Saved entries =
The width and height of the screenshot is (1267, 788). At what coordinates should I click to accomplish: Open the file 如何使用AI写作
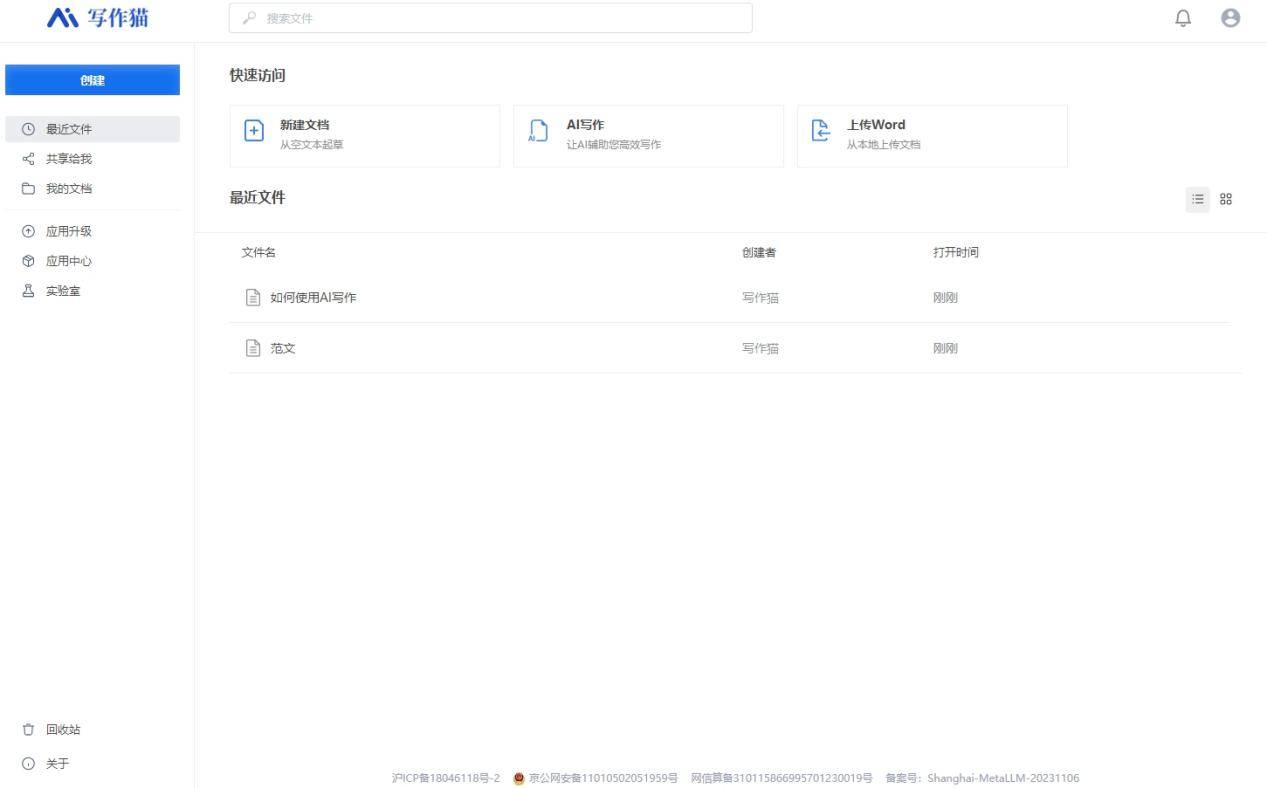(x=313, y=297)
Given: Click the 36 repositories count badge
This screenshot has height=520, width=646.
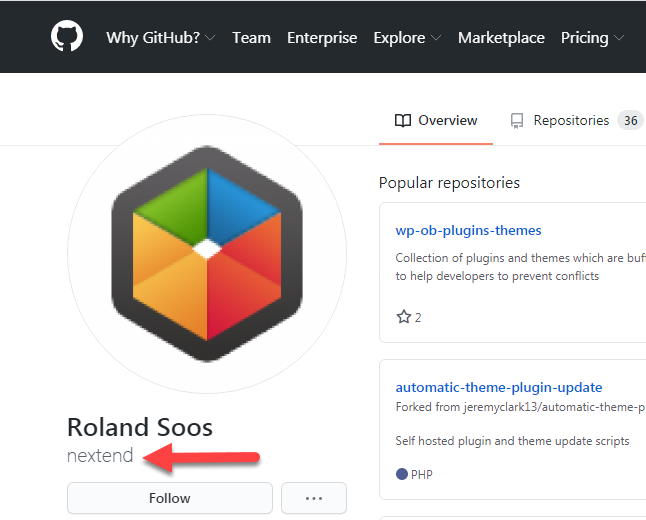Looking at the screenshot, I should tap(630, 121).
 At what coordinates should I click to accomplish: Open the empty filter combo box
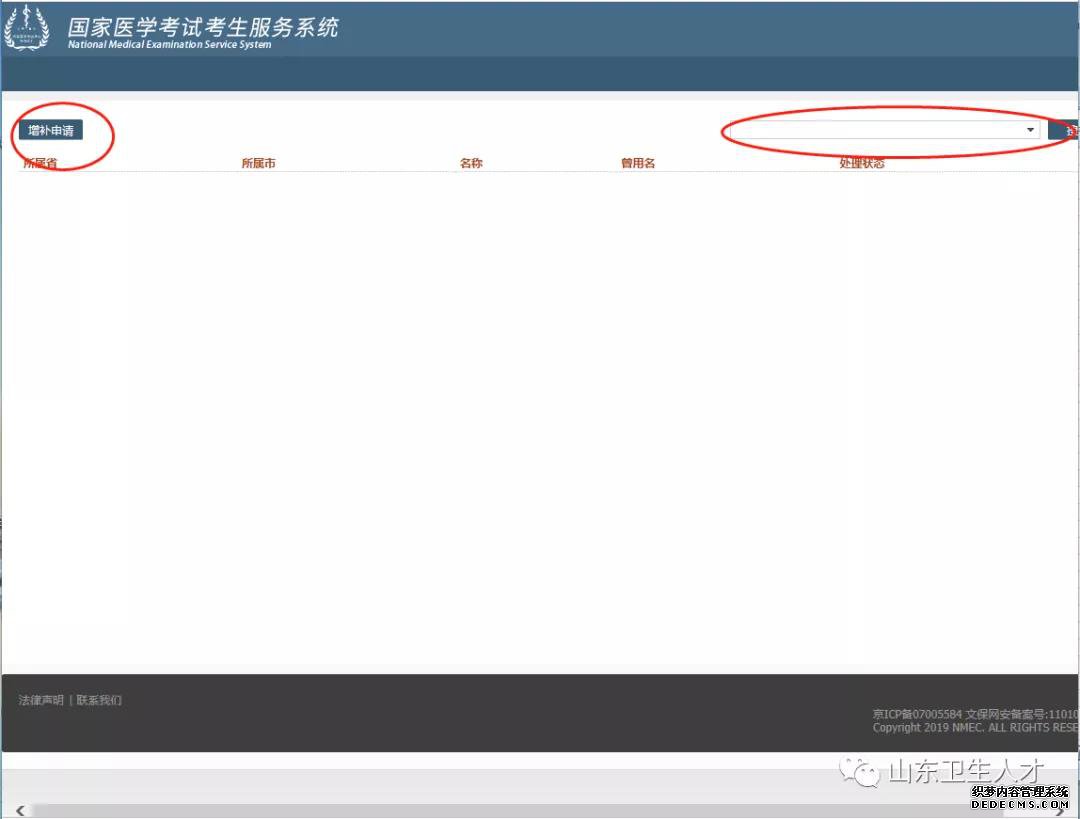tap(878, 130)
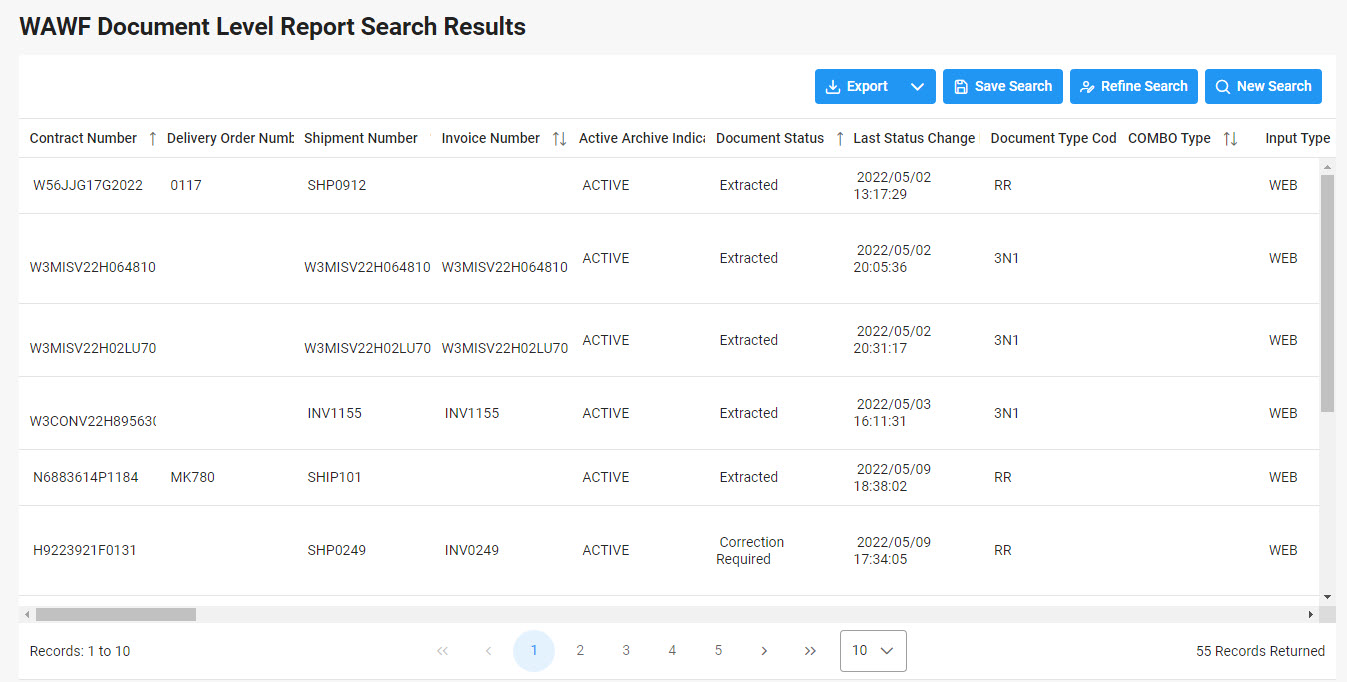Click the Invoice Number sort arrows
The width and height of the screenshot is (1347, 682).
[x=559, y=139]
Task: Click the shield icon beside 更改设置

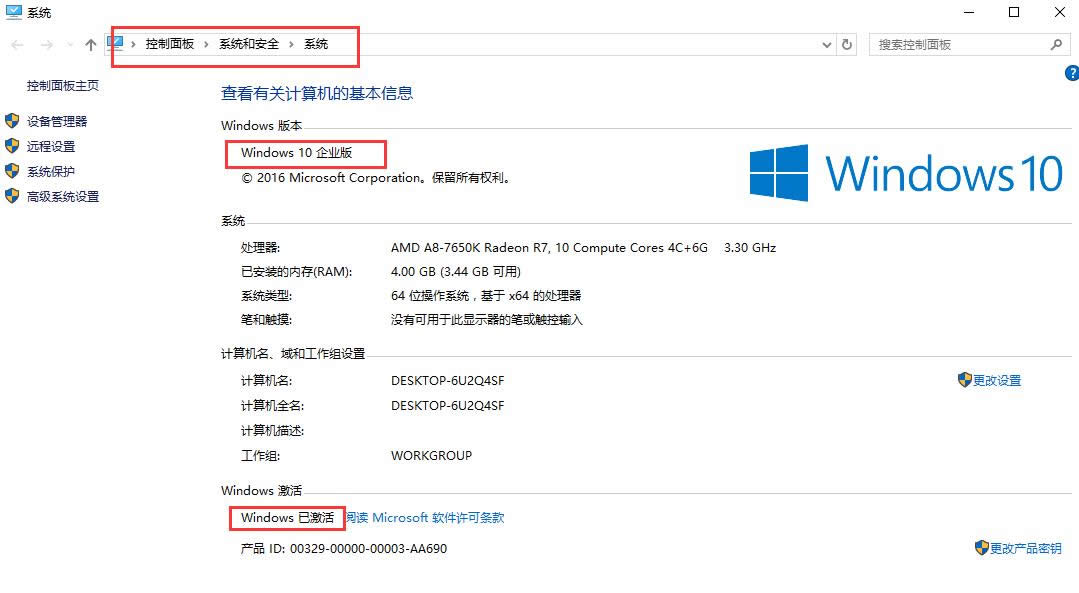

WHAT THE TASK REQUIRES = All lines from the one containing "At what coordinates should I click to accomplish: Open the empty" to the last line of the records above, both included, need to be repeated word for word; omit the pictures.

REPLY =
 At what coordinates should I click to accomplish: Open the empty filter combo box
tap(878, 130)
Click the Invoice Number sort arrows
The width and height of the screenshot is (1347, 682).
[x=559, y=139]
Task: Click the shield icon beside 更改设置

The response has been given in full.